Overall, 11 patients (26%) received meaningful benefit from the biopsy, 5 (12%) of whom had their treatment significantly altered, the investigators reported. According to Burns, these results imply that a brain biopsy should be strongly considered in patients in whom a diagnosis could not be accurately made despite having been thoroughly evaluated by less invasive means. "A biopsy may be needed to find an etiologic diagnosis because this will allow for a more accurate prognosis, avoidance of potentially toxic therapies for erroneous provisional diagnoses, and in the best case scenario, it will allow for the implementation of a specific treatment," said Burns.

EFFECTIVE TREATMENT?

As the above studies show, differential diagnosis, either by neuroimaging or biopsy, can help reveal the exact type and origin of dementia and may, in a significant number of patients, lead to successful treatment and a reversal of symptoms. But even when a cure is not possible, identification of the type and appropriate treatment of dementia can help delay, and perhaps even halt, cognitive decline, possibly because of the neuroprotective effects of such treatment.

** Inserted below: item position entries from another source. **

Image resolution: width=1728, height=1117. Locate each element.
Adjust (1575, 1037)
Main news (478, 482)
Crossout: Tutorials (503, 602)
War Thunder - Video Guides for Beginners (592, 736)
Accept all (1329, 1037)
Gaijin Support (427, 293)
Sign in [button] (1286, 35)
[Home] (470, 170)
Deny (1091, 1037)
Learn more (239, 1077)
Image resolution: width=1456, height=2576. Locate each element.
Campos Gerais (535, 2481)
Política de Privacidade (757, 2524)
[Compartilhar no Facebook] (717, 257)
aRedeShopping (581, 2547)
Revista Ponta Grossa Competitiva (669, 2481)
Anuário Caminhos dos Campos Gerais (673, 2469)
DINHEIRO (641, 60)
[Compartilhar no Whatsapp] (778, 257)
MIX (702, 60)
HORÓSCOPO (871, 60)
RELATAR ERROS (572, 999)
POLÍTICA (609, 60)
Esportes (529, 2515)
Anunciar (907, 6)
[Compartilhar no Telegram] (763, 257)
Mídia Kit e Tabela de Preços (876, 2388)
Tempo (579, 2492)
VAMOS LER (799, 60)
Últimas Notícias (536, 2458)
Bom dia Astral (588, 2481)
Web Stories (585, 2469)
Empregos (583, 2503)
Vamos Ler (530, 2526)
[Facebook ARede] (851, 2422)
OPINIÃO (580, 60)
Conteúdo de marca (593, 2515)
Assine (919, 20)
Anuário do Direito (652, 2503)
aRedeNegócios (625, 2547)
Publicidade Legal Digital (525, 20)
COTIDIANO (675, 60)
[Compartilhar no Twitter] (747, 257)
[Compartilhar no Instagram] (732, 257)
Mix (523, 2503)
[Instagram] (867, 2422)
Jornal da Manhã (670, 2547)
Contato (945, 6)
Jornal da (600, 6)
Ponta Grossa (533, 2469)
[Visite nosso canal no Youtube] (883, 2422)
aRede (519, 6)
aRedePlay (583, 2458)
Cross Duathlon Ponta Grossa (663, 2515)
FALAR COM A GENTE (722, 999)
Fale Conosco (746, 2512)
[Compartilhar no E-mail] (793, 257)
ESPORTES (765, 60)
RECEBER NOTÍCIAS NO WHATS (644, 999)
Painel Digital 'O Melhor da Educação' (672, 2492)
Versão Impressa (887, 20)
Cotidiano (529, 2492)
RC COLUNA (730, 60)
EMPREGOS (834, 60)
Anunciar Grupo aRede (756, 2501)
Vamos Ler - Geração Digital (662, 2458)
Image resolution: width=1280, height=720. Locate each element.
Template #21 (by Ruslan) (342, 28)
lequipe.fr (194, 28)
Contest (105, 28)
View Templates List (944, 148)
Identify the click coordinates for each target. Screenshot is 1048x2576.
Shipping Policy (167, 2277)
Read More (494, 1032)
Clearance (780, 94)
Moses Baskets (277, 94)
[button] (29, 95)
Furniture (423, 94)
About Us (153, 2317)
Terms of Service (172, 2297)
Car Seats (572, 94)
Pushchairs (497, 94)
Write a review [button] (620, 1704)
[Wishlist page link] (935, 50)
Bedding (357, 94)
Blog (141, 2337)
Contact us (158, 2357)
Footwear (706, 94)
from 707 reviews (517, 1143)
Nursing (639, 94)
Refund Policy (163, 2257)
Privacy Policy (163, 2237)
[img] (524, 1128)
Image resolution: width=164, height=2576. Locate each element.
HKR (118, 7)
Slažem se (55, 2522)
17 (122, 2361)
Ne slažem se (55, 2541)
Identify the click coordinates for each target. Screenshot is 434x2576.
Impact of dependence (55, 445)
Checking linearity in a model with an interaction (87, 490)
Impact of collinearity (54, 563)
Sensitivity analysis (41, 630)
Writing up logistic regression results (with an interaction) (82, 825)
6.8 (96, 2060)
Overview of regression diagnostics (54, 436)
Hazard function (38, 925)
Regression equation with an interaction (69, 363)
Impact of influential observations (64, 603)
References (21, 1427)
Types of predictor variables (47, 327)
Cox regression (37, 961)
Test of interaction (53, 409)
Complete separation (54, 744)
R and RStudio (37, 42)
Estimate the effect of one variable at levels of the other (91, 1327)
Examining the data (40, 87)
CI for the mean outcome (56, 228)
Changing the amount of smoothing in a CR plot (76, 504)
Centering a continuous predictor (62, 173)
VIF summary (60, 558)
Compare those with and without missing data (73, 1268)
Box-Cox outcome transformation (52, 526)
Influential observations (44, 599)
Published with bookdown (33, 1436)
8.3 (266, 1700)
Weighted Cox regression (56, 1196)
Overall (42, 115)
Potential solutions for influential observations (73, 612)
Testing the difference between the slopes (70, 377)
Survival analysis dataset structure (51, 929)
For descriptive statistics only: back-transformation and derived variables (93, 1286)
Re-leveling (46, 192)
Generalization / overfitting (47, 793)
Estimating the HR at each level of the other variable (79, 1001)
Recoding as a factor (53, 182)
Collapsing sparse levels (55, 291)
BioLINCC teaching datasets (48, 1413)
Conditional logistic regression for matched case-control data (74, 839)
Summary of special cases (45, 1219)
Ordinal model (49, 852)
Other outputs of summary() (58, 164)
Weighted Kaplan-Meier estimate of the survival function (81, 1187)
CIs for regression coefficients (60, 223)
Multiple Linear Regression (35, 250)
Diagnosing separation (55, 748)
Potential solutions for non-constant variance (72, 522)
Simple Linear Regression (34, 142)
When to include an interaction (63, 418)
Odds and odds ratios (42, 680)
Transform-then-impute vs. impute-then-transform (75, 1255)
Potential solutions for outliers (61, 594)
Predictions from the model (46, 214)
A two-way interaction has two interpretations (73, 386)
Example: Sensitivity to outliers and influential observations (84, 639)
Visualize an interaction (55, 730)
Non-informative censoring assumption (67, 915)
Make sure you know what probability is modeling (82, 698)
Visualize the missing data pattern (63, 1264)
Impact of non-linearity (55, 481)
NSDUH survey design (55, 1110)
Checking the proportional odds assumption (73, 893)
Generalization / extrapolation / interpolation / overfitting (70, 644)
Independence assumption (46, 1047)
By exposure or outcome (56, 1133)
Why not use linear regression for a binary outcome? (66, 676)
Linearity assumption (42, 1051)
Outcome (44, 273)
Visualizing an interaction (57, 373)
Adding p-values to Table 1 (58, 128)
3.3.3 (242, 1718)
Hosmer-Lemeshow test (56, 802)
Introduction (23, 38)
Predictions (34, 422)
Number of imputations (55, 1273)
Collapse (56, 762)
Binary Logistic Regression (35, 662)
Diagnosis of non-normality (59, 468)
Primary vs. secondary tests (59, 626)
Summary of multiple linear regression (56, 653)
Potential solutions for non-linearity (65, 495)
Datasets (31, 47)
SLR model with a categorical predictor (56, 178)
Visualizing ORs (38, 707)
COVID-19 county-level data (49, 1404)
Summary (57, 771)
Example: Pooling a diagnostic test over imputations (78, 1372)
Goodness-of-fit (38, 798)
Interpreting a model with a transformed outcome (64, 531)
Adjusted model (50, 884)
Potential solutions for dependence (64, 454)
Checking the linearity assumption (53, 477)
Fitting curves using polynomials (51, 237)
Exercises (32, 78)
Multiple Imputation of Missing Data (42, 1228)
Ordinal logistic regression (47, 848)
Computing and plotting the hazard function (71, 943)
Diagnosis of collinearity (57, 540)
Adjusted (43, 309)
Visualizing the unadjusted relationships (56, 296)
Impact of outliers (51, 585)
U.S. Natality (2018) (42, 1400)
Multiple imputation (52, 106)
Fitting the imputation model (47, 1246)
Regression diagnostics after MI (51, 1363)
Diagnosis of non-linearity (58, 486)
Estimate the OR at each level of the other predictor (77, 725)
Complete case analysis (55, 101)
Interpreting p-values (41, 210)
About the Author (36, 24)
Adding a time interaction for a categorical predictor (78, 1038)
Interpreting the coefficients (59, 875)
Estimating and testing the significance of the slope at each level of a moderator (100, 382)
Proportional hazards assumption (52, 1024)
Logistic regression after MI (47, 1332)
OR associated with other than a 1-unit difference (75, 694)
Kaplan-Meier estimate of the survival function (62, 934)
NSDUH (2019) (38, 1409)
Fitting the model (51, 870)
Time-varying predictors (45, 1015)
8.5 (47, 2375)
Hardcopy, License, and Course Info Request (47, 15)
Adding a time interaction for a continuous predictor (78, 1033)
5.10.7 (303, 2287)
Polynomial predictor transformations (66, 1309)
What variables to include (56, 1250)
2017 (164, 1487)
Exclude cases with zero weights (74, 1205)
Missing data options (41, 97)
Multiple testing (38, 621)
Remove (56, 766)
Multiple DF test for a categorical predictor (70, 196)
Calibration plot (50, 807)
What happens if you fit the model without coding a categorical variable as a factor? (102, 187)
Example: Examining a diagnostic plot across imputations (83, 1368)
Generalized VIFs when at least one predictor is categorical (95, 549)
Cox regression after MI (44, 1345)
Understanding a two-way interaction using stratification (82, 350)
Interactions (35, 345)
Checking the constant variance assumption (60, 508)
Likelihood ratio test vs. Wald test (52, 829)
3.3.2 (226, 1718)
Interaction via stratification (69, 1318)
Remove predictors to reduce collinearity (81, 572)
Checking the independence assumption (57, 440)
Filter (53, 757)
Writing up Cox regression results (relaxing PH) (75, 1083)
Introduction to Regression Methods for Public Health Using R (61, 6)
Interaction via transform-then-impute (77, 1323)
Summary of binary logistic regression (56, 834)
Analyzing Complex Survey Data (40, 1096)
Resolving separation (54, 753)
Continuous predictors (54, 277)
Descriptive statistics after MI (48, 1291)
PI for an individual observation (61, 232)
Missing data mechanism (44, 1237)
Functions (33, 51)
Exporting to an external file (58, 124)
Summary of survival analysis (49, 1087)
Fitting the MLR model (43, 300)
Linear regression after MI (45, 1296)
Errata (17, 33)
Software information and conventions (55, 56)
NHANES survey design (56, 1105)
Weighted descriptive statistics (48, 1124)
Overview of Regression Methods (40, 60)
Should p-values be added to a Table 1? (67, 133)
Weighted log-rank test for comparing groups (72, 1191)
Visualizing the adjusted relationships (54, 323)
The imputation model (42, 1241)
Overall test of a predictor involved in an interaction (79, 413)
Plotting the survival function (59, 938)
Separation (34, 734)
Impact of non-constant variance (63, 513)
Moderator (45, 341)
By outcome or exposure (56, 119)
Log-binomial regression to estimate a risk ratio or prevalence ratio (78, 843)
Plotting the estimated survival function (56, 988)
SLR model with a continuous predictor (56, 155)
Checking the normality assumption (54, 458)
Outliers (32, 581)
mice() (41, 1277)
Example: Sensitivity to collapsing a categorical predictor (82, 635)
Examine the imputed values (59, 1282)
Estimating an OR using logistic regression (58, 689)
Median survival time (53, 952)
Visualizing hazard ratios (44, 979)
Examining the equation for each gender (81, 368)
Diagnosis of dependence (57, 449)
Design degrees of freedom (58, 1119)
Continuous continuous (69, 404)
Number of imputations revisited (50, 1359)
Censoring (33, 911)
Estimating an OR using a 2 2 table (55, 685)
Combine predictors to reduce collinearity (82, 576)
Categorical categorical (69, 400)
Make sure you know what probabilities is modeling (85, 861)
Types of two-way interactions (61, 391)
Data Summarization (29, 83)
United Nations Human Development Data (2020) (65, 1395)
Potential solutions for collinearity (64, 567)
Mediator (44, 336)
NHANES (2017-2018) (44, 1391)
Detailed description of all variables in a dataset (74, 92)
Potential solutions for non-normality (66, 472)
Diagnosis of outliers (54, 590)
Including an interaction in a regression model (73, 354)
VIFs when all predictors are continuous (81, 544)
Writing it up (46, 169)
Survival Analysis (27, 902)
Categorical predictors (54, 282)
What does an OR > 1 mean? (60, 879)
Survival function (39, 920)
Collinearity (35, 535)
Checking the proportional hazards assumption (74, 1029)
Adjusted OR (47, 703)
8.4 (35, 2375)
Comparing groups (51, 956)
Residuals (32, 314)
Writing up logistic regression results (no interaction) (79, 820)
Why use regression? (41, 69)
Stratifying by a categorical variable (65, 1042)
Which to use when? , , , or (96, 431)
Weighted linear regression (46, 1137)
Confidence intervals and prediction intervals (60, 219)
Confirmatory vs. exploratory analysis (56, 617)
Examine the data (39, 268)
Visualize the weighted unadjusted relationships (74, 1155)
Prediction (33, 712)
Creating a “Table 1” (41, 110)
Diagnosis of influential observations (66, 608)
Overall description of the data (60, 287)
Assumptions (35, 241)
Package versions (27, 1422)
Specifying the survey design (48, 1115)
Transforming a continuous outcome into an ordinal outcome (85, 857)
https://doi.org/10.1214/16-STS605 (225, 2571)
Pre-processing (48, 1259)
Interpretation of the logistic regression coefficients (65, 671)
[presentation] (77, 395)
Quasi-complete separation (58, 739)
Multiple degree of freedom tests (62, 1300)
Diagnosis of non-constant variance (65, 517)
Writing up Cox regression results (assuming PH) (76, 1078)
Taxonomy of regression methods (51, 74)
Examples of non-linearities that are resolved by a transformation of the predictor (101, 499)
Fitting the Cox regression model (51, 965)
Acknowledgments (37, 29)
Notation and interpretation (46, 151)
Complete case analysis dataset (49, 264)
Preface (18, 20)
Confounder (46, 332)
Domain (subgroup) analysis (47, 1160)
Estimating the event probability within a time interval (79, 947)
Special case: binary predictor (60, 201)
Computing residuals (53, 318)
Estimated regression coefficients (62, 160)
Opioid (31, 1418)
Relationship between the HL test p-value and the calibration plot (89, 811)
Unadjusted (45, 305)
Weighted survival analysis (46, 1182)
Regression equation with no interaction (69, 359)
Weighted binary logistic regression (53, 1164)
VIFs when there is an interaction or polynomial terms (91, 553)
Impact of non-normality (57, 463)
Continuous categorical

This was the conclusion of Franz Fazekas, MD, of the Department of Neurology, Karl-Franzens University, Graz, Austria, and colleagues, who, in a recent study, found that patients with AD treated with memantine (Namenda) had a smaller loss of hippocampal volume during the study period than those treated with placebo.8 The research was aimed at demonstrating the feasibility and potential contribution of multimodal neuroimaging in the investigation of possible morphological and functional effects of drugs for treatment of AD. Clinical effects obtained in the study were consistent with previous results that found a smaller loss of hippocampal volume in patients treated with memantine, suggesting that this drug may have some neuroprotective effects.

"Our study is the first parallel evaluation of several imaging techniques to monitor the evolution of AD and the possible impact of memantine, under the assumption that it may be neuroprotective," Fazekas told Applied Neurology. He stressed, however, that this was a pilot study, "so the results are more interesting in terms of planning future studies for the evaluation of neuroprotective treatment in AD than for influencing current clinical practice."

Another study, which was presented at the AAN meeting, confirms the long-term efficacy of combination therapy with a cholinesterase inhibitor (ChEI) plus memantine for AD in a real-world setting.9 The research was conducted by a team of scientists led by Alizera Atri, MD, PhD, of the Memory Disorders Unit, Massachusetts General Hospital (MGH) in Boston.

Atri and colleagues analyzed longitudinal data from 521 patients with AD (mean age, 74.6) who underwent serial clinical evaluations at the MGH Memory Disorders Unit. A group of 117 patients had been treated with memantine plus a ChEI, while 404 patients were either untreated or had been treated with a ChEI only. An analysis of changes in various indexes of AD severity during a mean follow-up of 30 months showed that patients receiving memantine and a ChEI experienced significantly less annual deterioration in cognitive abilities than did those in the groups who received only a ChEI or were untreated.

These results provide strong support for combination therapy with memantine and a ChEI, showing significant long-term clinical benefits in real-world patients with AD, Atri told Applied Neurology. "In this large, well-characterized, and prospectively assessed cohort of patients with AD, who received clinical care at our memory disorders unit, the benefits of such combined therapy were significant, with small to medium effect sizes that were sustained for years," he said. "The results also raise the intriguing possibility that combined therapy with memantine and a [ChEI] may actually modestly modify the long-term clinical course of AD."